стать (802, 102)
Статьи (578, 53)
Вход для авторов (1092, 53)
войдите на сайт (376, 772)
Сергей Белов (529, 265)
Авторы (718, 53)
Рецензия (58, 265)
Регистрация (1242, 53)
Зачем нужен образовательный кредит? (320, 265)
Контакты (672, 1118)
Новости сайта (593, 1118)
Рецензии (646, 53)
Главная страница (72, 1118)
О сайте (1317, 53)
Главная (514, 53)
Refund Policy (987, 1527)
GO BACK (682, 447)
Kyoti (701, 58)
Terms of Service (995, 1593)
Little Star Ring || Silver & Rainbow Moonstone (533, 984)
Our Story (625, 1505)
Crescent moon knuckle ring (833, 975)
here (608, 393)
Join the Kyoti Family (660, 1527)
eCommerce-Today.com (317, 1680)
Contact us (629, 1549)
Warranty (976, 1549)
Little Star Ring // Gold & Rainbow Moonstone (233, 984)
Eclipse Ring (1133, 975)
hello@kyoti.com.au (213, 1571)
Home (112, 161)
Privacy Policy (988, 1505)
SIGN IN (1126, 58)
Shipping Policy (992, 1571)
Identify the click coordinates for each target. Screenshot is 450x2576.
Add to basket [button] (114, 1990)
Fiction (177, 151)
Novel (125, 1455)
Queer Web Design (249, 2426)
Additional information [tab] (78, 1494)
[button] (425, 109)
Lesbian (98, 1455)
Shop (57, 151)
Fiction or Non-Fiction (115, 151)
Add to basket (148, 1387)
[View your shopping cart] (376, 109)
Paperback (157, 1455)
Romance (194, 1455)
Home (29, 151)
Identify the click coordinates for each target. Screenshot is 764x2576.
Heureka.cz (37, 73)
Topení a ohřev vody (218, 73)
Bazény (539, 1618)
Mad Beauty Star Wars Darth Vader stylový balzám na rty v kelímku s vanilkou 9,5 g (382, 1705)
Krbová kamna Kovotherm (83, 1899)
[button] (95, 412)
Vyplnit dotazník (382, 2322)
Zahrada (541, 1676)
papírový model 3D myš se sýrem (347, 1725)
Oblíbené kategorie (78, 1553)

════

→ **WORK ORDER**
The answer should repeat every line of the listing exactly.

→ **RESULT BELOW**
стать (802, 102)
Статьи (578, 53)
Вход для авторов (1092, 53)
войдите на сайт (376, 772)
Сергей Белов (529, 265)
Авторы (718, 53)
Рецензия (58, 265)
Регистрация (1242, 53)
Зачем нужен образовательный кредит? (320, 265)
Контакты (672, 1118)
Новости сайта (593, 1118)
Рецензии (646, 53)
Главная страница (72, 1118)
О сайте (1317, 53)
Главная (514, 53)
Refund Policy (987, 1527)
GO BACK (682, 447)
Kyoti (701, 58)
Terms of Service (995, 1593)
Little Star Ring || Silver & Rainbow Moonstone (533, 984)
Our Story (625, 1505)
Crescent moon knuckle ring (833, 975)
here (608, 393)
Join the Kyoti Family (660, 1527)
eCommerce-Today.com (317, 1680)
Contact us (629, 1549)
Warranty (976, 1549)
Little Star Ring // Gold & Rainbow Moonstone (233, 984)
Eclipse Ring (1133, 975)
hello@kyoti.com.au (213, 1571)
Home (112, 161)
Privacy Policy (988, 1505)
SIGN IN (1126, 58)
Shipping Policy (992, 1571)
Identify the click coordinates for each target. Screenshot is 450x2576.
Add to basket [button] (114, 1990)
Fiction (177, 151)
Novel (125, 1455)
Queer Web Design (249, 2426)
Additional information [tab] (78, 1494)
[button] (425, 109)
Lesbian (98, 1455)
Shop (57, 151)
Fiction or Non-Fiction (115, 151)
Add to basket (148, 1387)
[View your shopping cart] (376, 109)
Paperback (157, 1455)
Romance (194, 1455)
Home (29, 151)
Identify the click coordinates for each target. Screenshot is 764x2576.
Heureka.cz (37, 73)
Topení a ohřev vody (218, 73)
Bazény (539, 1618)
Mad Beauty Star Wars Darth Vader stylový balzám na rty v kelímku s vanilkou 9,5 g (382, 1705)
Krbová kamna Kovotherm (83, 1899)
[button] (95, 412)
Vyplnit dotazník (382, 2322)
Zahrada (541, 1676)
papírový model 3D myš se sýrem (347, 1725)
Oblíbené kategorie (78, 1553)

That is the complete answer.